Die Jahre zwischen 2007 und 2009 werden zum Prüfstein. In vielerlei Hinsicht. Zum einen akzeptiert Dygruber, dass ihn Talent und Marketingverstand nicht ewig über die Runden bringen. Im Interview erzählt er stolz von seinem MBA, den er im zweiten Bildungsweg erwarb. „Ich habe erst die Praxis gemacht und mir später die Theorie angeeignet“, sagt er und schwärmt, sie als „Absprungbasis auf das Next Level“ genutzt zu haben. Für interkulturelles Marketing nämlich, „weil die Kunden in Shanghai und im Iran anders ticken“. Er als „Old Economy Start-up“ versteht nun auch die Onlineseite und beliefert Plattformen wie Alibaba und JD. Nicht ohne vorher seine Verhandlungspartner zum Mozartdinner ins St. Peter Stiftskulinarium eingeladen zu haben. Mit Musikbegleitung. Doch nicht alles läuft rund. 70 Prozent seiner Umsätze macht er als „Ghostpresser“ und produziert die Eigenmarken des Handels auf seinen Maschinen. Warum sollte der dann noch Claro listen, mit derselben Rezeptur? Dygruber ist so sehr mit dem Akquirieren neuer Auftraggeber beschäftigt, dass seine eigene Marke auf der Strecke bleibt. Als ihn auch noch ein vermeintlich lukrativer Kunde auf offenen Rechnungen in Höhe von 600.000 Euro sitzen lässt, steht er sehr allein da. Den Banken ist er nun zu unsicher, den Claqueuren ebenso. Nur der Vater leiht ihm noch Geld.

CRASHTEST 2008

erlebt Dygruber seine größte Schlappe. Unter der Headline „Nichts ist Claro“ verreißt die Stiftung Warentest seine Produkte. „Wenn du unbequem bist, bist du auch verdammt allein“, steht in seinem Buch. „Da bleiben dir nicht mehr als zwei, drei Leute, die anderen lehnen sich zurück und schauen, ob ihre Erwartung eintrifft, dass das eh nicht gut geht.“

Es spricht für sein Beharrungsvermögen, dass er nicht aufgibt. Dass er in den folgenden Jahren sein neu erworbenes Wissen über Vision, Mission und Strategie anwendet, die Fremdmarken absprengt („die erodieren langfristig deine Marke“) und Claro von Grund auf neu aufsetzt. Wirklich nachhaltig eben. Und während die Goliaths rund um ihn das Greenwashing entdecken und „ihre Packungen grün anmalen“ (Zitat Dygruber), ist er ihnen als Pionier längst meilenweit voraus.

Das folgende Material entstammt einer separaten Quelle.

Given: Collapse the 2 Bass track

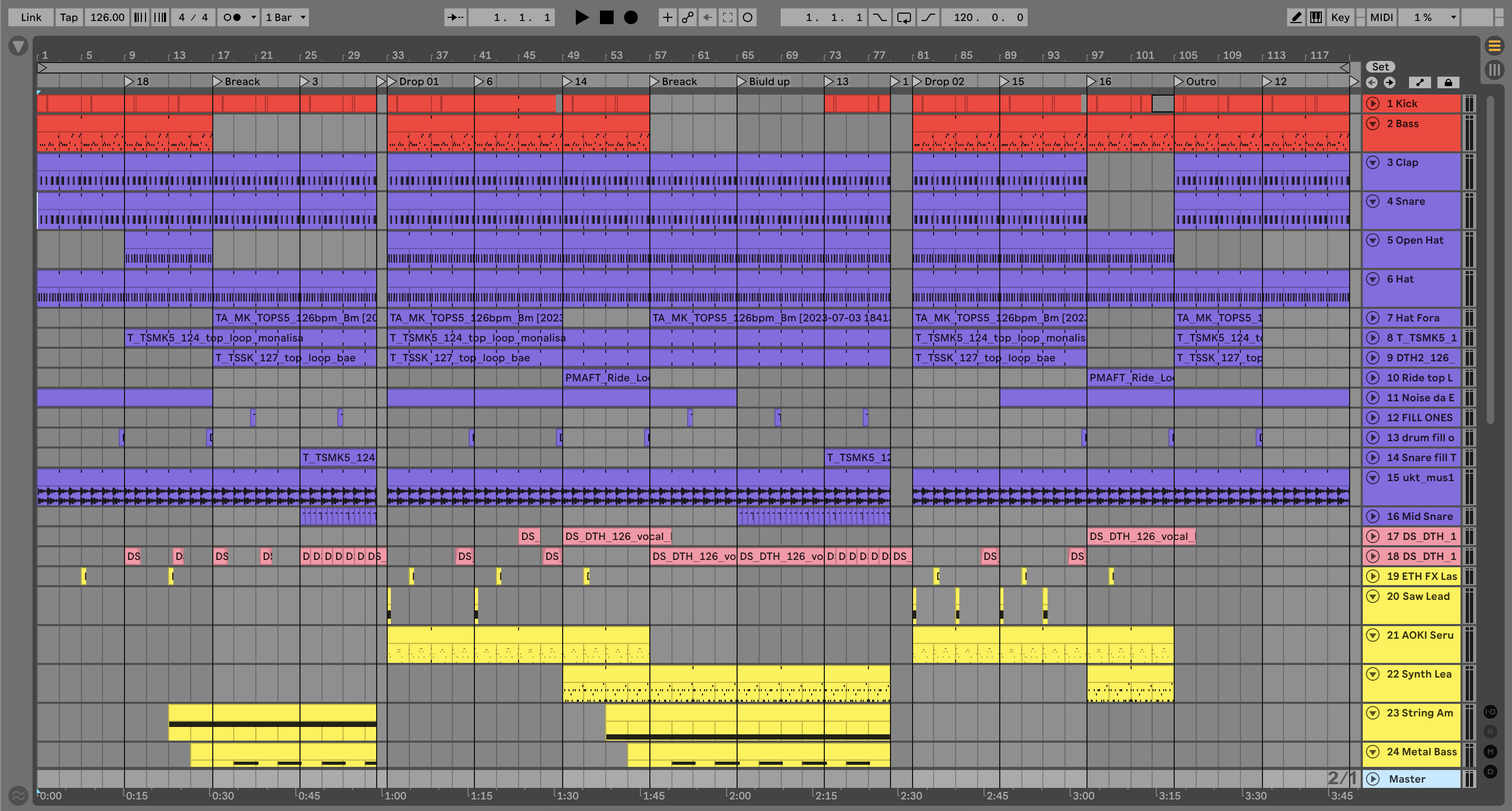Looking at the screenshot, I should click(x=1372, y=124).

Was ihm schließlich – sein größter Triumph – auch die Stiftung Warentest attestiert. 2019 liefert er als Testsieger „eine unglaubliche Performance“. 2020, als der Markt coronagetrieben um 20 Prozent wächst, wächst Claro um 50 Prozent. Sagt Dygruber.

RHABARBERTRÄUME

Jetzt ist er 53 Jahre alt. Viel zu früh, sich zurückzuziehen, gerade recht, um seinem „Buamatraum“ anzugehen: eine Ökofabrik, mit Solarpaneelen statt Schornsteinen, umgeben von einem riesigen Rhabarberfeld. Warum Rhabarber? „Weil wir ein Geschirrspülmittel mit Rhabarber haben.“ Es wäre doch genial, das mit eigenem Rhabarber zu produzieren, den er selbst erntet. Am Traktor auf dem Feld, davon träumt er schon lange. Und von einer Schaufabrik nach dem Muster Josef Zotters.

Wer weiß, vielleicht schaut dann auch der Herr Mateschitz eines Tages vorbei.